This morning, I woke up early, to engage in reading and writing Spiritually Uplifting words.
As I was reading passages from the two “page-a-day” books with which I AM working this year, Affirmations for the Inner Child, by Rokelle Lerner, and Lavender Reflections: Affirmations for Lesbians & Gay Men, by Eleanor Ruth Wagner, photographs by Victor Arimondi, I was Divinely Guided to share some of these passages with all of you.
Here we go…
January 8
Self-Liberation
The laws of God, the laws of man
He may keep that will and can
Not I: let God and man decree
Laws for themselves and not for me;
And if my ways are not as theirs
Let them mind their own affairs.
Their deeds I judge and much condemn,
Yet when did I make laws for them?
“Last Poems, XII,” from The Collected Poems of A. E. Housman
February 10
Anger
My anger is an important part of me.
Anger is a sane response to the reality of my life. Dealing with the homophobic world, I feel angry. I get furious at the world that tells me I am bad and sick and defective. I am enraged when people try to change me or decide for me whether I should be in or out of the closet. I am angry with myself for not consistently standing up to the world proudly or for not always loving myself just the way I am.

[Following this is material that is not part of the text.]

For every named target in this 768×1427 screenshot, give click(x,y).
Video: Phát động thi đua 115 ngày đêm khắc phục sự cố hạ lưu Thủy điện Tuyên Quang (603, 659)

Often I try to hide or deny my feelings. Today I acknowledge my anger and choose new ways of dealing with it that do not destroy myself or others. I seek people who can support me in all my emotions and places where I can express hostility safely. In certain circumstances it is inappropriate or unwise to express my anger, but I need a way to deal with all those angry feelings, and I can structure ways of doing that.
Being angry doesn’t have to mean being out of control. Sometimes I need to shout my anger, but I can also be angry in a soft voice. I can find safe physical ways of dealing with strong feelings, and sometimes simply talking or crying helps me work them through.
As I deal with my anger, I am finding there is less of it, and I can live without a constant chip on my shoulder. I am being healthy in my anger.
March 8
Healing from Abuse
I heal from sexual abuse.
Many people, heterosexual, homosexual and bisexual, male and female, have suffered sexual abuse. Even if I have not experienced such abuse myself, someone close to me may be a survivor of abuse, and I choose to participate in the collective healing of a sick society that has allowed this violence to occur.
I need to be patient and impatient–letting myself know that the healing will take a long time while working to find the help I need to speed the healing process. Trusting my inner voice, I do whatever is necessary to take care of myself. I did not deserve this abuse. I do deserve to heal.
I realize that my sexual orientation is a positive aspect of my selfhood, not the negative after-effect of past trauma. I affirm that no one can make me homosexual or heterosexual. If I am bisexual, my life experiences may affect which gender I choose for my relationships, but when it is a choice, I am in control of that choice. As I find more joy in my same-sex loving, I refuse to give any perpetrator of evil credit for what is good in my nature. I am who I am, and I am healing with each new day.
May these Life-Affirming words empower you, heal you, strengthen you.